Massive accumulations of bureaucratic cruft and rules on top of defunct rules and the most blessed and worshipful PROCESS are not the solution to ANY of our problems. What we need is PERSONAL accountability: that for every decision there is a person who is responsible and who has to answer for the consequences.
It is exactly Trump's PERSONALIZING everything that works because it is in such contrast to the unaccountable bureaucratization that is wrecking our society. My hope is that he also pushes that personalization onto the people he has appointed, and they spread it downstream.

Rusty said...

If it was genocide, Freder, why are they still with us?
It's OK. I don't expect an answer.

Rusty said...

Brooks and Cook and Gadfly have never dared anything in their lives so they are the first to condemn someone who has. Poor souls who have never risked and won.
Trump won't fail. In fact he has already won.

mikee said...

Trump might only get 80% of what he wants to do, or 50% or just 10%. Any accomplishment will be more than the last administration, which pretty much spent its time deciding who got government largesse for supporting the Democrats progressive ideology, and weaponizing government against the citizenry in ways that would have had the militia out in Lexington in the late 1700s. So sure, hope he fails. He won't.

Lazarus said...

Groupthink got us into disastrous wars and created the Biden mess. "Disrupted information flows" gave us Vietnam, Iraq, the two current wars, inflation, and the illegal immigration mess. "Disrupted information flows" are how Biden got elected and how the governing elite maintain their power and enable their corruption.

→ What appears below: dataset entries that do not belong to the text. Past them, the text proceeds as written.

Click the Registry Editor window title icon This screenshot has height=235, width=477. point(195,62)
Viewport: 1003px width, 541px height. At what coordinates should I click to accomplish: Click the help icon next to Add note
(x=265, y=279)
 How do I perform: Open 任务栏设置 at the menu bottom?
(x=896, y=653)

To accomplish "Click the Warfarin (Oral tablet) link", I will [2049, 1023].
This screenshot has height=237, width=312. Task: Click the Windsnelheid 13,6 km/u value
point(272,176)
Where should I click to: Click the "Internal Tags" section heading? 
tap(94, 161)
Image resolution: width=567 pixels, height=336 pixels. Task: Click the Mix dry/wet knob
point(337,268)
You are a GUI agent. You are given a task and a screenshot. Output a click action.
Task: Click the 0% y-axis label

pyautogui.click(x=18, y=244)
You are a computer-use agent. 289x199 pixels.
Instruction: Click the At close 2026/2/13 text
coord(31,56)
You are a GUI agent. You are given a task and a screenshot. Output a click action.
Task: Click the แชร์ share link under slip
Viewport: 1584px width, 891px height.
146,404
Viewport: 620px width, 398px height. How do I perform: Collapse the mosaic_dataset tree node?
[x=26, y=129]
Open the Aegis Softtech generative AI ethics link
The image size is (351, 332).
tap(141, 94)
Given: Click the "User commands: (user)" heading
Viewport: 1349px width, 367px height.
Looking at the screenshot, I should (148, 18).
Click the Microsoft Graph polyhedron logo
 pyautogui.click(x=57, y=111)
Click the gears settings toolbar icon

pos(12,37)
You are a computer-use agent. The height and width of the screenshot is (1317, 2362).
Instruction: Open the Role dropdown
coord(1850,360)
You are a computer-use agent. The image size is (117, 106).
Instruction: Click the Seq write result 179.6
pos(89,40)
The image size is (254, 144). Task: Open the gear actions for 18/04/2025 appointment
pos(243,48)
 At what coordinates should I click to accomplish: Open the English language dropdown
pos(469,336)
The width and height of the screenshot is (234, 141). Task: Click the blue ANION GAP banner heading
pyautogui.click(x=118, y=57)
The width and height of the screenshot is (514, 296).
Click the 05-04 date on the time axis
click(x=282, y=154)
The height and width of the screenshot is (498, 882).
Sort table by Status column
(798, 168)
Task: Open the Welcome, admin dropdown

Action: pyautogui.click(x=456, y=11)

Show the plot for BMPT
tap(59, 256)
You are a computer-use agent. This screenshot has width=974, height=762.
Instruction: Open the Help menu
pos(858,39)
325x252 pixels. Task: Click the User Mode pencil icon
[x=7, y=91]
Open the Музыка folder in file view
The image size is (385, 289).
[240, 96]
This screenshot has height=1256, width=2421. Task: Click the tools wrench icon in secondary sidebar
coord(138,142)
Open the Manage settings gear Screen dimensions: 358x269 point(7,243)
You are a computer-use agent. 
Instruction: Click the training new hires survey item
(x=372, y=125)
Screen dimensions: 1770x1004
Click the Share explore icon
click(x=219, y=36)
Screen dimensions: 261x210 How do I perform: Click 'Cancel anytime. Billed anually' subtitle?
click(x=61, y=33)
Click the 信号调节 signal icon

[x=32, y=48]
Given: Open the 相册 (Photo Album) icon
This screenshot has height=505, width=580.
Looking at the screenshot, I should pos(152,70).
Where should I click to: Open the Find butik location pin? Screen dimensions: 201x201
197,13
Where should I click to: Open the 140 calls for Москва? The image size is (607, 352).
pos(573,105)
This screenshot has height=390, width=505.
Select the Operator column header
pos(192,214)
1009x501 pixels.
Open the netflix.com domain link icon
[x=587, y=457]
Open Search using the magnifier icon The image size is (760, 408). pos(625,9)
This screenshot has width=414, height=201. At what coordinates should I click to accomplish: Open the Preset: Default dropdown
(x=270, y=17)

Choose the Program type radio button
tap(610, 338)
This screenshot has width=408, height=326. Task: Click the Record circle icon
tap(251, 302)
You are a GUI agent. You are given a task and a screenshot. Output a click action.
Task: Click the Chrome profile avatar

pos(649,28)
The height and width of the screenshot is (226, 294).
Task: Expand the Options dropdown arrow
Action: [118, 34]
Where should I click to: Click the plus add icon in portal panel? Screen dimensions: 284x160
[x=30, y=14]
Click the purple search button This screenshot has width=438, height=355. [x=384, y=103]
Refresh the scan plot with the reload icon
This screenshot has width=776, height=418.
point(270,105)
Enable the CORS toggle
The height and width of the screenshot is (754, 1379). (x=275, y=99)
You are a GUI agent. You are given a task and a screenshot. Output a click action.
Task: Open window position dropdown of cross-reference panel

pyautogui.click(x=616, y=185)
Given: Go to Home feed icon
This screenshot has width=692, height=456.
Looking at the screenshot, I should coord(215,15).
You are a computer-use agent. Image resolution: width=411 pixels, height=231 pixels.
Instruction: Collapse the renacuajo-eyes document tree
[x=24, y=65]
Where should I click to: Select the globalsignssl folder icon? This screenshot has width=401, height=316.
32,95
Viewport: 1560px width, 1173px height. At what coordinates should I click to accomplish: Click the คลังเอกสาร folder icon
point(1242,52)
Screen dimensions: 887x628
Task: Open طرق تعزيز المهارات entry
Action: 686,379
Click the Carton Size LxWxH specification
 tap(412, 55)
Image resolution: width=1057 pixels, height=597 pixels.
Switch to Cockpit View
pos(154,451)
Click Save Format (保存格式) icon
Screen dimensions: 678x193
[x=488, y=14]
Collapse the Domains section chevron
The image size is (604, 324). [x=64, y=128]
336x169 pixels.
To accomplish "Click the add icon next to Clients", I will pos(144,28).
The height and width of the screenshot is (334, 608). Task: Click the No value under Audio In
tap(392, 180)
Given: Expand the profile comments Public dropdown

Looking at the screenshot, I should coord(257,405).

In the 70s there was some talk about "adhocracy" -- people coming together to achieve specific goals and then getting on with their lives. That didn't happen. Once established, movements and advocacy groups find ever newer causes to fight for and perpetuate their existence. Part of the attractiveness of Trump's approach was that he wasn't trying to create a new Establishment or elite, but trying to loosen the hold of the one we already have.